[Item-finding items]
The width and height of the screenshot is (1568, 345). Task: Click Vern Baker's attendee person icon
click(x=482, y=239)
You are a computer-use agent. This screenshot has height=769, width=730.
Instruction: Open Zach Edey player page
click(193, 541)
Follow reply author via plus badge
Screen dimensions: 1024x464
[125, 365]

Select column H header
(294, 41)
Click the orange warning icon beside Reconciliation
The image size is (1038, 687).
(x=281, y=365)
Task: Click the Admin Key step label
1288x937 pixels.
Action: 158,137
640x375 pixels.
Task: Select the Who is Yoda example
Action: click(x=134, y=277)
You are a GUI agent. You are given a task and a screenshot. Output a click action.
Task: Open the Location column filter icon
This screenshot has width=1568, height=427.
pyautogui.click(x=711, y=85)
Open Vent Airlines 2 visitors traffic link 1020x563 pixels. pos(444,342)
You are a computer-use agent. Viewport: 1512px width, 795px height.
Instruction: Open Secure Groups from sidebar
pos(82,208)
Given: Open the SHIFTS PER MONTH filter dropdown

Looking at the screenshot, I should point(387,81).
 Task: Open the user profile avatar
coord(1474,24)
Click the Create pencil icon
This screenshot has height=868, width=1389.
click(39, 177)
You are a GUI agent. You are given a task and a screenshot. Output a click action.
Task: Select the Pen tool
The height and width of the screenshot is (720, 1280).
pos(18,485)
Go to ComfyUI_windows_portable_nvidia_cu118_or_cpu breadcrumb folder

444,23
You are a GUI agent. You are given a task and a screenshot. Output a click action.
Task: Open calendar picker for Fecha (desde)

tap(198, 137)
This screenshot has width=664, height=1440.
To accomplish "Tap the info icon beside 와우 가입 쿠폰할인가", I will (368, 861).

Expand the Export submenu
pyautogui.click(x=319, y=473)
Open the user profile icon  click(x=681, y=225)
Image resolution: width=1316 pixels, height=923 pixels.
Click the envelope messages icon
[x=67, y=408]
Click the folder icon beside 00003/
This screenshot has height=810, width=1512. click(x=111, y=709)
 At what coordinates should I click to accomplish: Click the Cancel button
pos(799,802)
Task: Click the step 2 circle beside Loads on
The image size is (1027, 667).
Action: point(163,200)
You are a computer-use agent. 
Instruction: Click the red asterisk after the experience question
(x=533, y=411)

Goal: Copy out every item above, word for word, without changing anything.

Final result:
The width and height of the screenshot is (1568, 345). Task: Click Vern Baker's attendee person icon
click(x=482, y=239)
You are a computer-use agent. This screenshot has height=769, width=730.
Instruction: Open Zach Edey player page
click(193, 541)
Follow reply author via plus badge
Screen dimensions: 1024x464
[125, 365]

Select column H header
(294, 41)
Click the orange warning icon beside Reconciliation
The image size is (1038, 687).
(x=281, y=365)
Task: Click the Admin Key step label
1288x937 pixels.
Action: 158,137
640x375 pixels.
Task: Select the Who is Yoda example
Action: click(x=134, y=277)
You are a GUI agent. You are given a task and a screenshot. Output a click action.
Task: Open the Location column filter icon
This screenshot has width=1568, height=427.
pyautogui.click(x=711, y=85)
Open Vent Airlines 2 visitors traffic link 1020x563 pixels. pos(444,342)
You are a computer-use agent. Viewport: 1512px width, 795px height.
Instruction: Open Secure Groups from sidebar
pos(82,208)
Given: Open the SHIFTS PER MONTH filter dropdown

Looking at the screenshot, I should point(387,81).
 Task: Open the user profile avatar
coord(1474,24)
Click the Create pencil icon
This screenshot has height=868, width=1389.
click(39, 177)
You are a GUI agent. You are given a task and a screenshot. Output a click action.
Task: Select the Pen tool
The height and width of the screenshot is (720, 1280).
pos(18,485)
Go to ComfyUI_windows_portable_nvidia_cu118_or_cpu breadcrumb folder

444,23
You are a GUI agent. You are given a task and a screenshot. Output a click action.
Task: Open calendar picker for Fecha (desde)

tap(198, 137)
This screenshot has width=664, height=1440.
To accomplish "Tap the info icon beside 와우 가입 쿠폰할인가", I will (368, 861).

Expand the Export submenu
pyautogui.click(x=319, y=473)
Open the user profile icon  click(x=681, y=225)
Image resolution: width=1316 pixels, height=923 pixels.
Click the envelope messages icon
[x=67, y=408]
Click the folder icon beside 00003/
This screenshot has height=810, width=1512. click(x=111, y=709)
 At what coordinates should I click to accomplish: Click the Cancel button
pos(799,802)
Task: Click the step 2 circle beside Loads on
The image size is (1027, 667).
Action: point(163,200)
You are a computer-use agent. 
Instruction: Click the red asterisk after the experience question
(x=533, y=411)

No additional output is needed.